[EXTRACT Boundary: Start]
NAFLD children had increased ratio in urinary excretion of orally administered lactulose and mannitol (L/M ratio), as a marker of intestinal permeability [70,77,81]. L/M ratio further increased in NASH patients. The increased lipopolysaccharides pointed to bacterial translocation while the extent of hepatic inflammation and fibrosis was proportional to the degree of intestinal permeability. However, colonic permeability was not studied [70].

The possibility of intestinal dysbiosis, including SIBO, was not ruled out in this study, but we did find deranged intestinal permeability in a subset of subjects. All major predisposing factors to SIBO, including intestinal and systemic inflammations, aging, hypo-achlorhydria due to chronic autoimmune atrophic gastritis or prolonged use of proton pump inhibitors, and use of antibiotics were absent in the study groups. In addition, both unspecific (e.g., bloating, abdominal discomfort, flatulence) and more specific generalized symptoms (e.g., malabsorption and nutrient deficiency with diarrhea, steatorrhea, and weight loss) for SIBO were absent in all enrolled subjects. Generally, the overall number of patients with SIBO is low [31,82,83,84], as assessed by lactulose/glucose hydrogen breath test [85]. Other methods were not employed to diagnose SIBO (i.e., at least 10⁵ colony-forming units (CFU) per milliliter (mL) of jejunal aspirate) [86] due to the invasive characteristics of the test. Nevertheless, the possibility exists that qualitative and/or quantitative changes of intestinal microbiota occur in terms of temporal (age) and/or topographical (proximal vs. distal intestine) distribution of intestinal bacteria. An example derives from a recent study in NAFLD patients displaying elevated localization of lipopolysaccharides in hepatocytes, partly dependent on Escherichia Coli in intestine [87]. These changes can still occur in obese subjects with liver steatosis and remain under-diagnosed but still contributing to selective changes of the intestinal permeability. Sedentary behaviors and their impact on gut microbiota may play a role in this respect [88,89].

Subjects enrolled in the present study showed, overall, an adequate compliance to Mediterranean diet. Nevertheless, obese patients had a slightly but still lower adherence to Mediterranean diet, while subjects less compliant to Mediterranean diet consumed more ‘junk food’. Of note, subjects with inadequate adherence to Mediterranean diet had slightly but significantly increased small intestinal permeability. Changes were limited to the small intestine and might reflect dietary-microbiome-driven changes, without a clear effect on stomach and colonic permeability.

These observations require larger and prospective studies to discern the role of Mediterranean Diet on the prevention and management of metabolic and associated diseases [90,91]. Furthermore, the questionnaire we used in our study was aimed to assess the timing but not the load (i.e., intensity and volume) of exercise performance in our subjects. This aspect should be relevant [22], and needs further exploration in order to provide a comprehensive picture about the relationships between exercise intensity, gastrointestinal permeability, and metabolic disorders [89].

Further studies also urge to evaluate the role of the gut microbiota on the intestinal permeability to allow both primary prevention measures and new therapeutic strategies in metabolic and liver diseases.

5. Conclusions

In conclusion, results from the present study highlight the existence of an association between colonic (but not stomach and small intestinal) permeability, obesity, and liver steatosis. This link could be independent from dietary models, age, and physical activity, although the exact role of these last factors still needs to be better determined in larger populations and by specific study designs. Further studies must evaluate the possibility of modulating colonic permeability to allow both primary prevention measures and new therapeutic strategies in metabolic and liver diseases.
[EXTRACT Boundary: End]
[GIVEN ENTRIES Boundary: Start]
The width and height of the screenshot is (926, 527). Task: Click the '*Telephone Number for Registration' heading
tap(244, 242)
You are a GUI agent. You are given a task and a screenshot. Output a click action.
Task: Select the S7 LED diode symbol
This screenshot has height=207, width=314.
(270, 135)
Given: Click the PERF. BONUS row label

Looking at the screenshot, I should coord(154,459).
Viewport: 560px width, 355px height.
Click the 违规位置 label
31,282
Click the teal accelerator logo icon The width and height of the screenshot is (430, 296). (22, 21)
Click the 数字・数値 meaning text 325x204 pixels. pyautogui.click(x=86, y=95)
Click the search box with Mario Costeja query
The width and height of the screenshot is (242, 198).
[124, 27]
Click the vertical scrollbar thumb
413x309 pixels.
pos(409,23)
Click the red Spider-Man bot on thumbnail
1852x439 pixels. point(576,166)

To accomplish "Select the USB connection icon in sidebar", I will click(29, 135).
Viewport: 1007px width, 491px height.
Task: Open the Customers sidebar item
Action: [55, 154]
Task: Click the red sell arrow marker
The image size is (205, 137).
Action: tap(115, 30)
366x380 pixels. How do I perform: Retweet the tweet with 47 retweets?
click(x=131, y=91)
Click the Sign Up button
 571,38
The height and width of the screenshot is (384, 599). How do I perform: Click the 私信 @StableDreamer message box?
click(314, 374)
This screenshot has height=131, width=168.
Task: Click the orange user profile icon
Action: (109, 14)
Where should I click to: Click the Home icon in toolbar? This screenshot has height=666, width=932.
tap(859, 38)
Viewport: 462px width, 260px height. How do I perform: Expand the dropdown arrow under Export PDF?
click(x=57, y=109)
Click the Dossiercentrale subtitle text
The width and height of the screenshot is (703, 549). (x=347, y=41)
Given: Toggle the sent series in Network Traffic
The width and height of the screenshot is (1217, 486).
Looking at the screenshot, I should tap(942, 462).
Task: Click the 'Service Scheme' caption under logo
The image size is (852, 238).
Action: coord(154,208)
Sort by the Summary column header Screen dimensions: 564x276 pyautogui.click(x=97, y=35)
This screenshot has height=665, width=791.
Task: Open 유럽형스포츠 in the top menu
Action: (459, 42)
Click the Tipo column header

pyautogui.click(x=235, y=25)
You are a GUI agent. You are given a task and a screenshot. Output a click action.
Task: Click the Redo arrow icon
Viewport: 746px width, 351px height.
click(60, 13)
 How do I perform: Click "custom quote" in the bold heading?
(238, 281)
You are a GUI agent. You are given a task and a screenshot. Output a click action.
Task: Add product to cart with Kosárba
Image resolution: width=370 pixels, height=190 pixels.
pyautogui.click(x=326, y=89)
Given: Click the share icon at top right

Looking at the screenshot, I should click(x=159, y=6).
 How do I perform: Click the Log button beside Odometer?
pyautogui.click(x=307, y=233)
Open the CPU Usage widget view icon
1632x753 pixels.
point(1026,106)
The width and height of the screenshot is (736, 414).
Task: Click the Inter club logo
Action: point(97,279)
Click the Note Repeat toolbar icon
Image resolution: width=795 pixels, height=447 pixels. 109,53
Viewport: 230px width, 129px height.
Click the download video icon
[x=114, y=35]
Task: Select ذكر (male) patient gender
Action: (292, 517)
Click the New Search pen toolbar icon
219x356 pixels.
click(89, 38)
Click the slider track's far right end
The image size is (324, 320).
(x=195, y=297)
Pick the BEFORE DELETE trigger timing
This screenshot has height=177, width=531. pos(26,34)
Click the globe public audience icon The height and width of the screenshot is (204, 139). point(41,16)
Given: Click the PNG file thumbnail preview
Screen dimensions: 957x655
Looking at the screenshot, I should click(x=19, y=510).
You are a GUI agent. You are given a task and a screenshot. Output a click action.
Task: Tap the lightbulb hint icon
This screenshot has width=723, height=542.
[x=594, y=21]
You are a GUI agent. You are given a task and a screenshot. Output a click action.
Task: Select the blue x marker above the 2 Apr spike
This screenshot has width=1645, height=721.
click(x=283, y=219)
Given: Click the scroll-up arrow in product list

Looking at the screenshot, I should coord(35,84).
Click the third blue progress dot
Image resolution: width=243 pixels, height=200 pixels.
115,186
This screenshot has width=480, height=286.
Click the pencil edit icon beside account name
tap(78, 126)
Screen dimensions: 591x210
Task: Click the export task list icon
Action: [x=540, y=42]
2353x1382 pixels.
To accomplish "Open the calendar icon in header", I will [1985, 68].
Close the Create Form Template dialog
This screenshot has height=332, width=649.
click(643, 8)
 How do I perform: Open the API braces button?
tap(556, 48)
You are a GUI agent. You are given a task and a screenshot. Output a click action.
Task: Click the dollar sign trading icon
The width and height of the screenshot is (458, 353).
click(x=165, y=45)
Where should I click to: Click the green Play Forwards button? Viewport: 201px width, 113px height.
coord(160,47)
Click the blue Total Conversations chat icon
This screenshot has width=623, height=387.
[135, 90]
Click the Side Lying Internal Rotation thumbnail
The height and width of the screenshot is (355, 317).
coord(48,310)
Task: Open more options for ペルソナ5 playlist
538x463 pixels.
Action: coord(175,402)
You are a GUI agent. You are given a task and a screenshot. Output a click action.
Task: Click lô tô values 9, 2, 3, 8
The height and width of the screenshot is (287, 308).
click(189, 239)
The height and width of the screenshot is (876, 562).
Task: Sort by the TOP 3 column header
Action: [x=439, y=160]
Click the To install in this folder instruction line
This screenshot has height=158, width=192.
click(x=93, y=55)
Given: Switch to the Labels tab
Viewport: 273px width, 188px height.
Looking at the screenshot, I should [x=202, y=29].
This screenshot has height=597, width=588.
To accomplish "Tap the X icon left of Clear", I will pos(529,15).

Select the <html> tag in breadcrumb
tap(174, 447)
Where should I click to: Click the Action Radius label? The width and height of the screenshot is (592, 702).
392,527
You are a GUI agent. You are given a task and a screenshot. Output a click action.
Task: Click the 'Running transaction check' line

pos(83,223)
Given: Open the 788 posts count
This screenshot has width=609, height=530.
[GIVEN ENTRIES Boundary: End]
> **QUESTIONS ON THE MATERIAL**
**A)** Reproduce the intestinal permeability extract from "These observations require" to "metabolic disorders [89].".
**B)** Translate this sentence from the intestinal permeability extract into Spanish: "Subjects enrolled in the present study showed, overall, an adequate compliance to Mediterranean diet."
**C)** According to the conclusions of the intestinal permeability extract, which type of permeability is associated with obesity and liver steatosis?

> **OUTPUTS FOR THE TASKS**
**A)**
These observations require larger and prospective studies to discern the role of Mediterranean Diet on the prevention and management of metabolic and associated diseases [90,91]. Furthermore, the questionnaire we used in our study was aimed to assess the timing but not the load (i.e., intensity and volume) of exercise performance in our subjects. This aspect should be relevant [22], and needs further exploration in order to provide a comprehensive picture about the relationships between exercise intensity, gastrointestinal permeability, and metabolic disorders [89].

**B)** Los sujetos incluidos en el presente estudio mostraron, en general, un cumplimiento adecuado de la dieta mediterránea.

**C)** Colonic permeability, but not stomach or small intestinal permeability.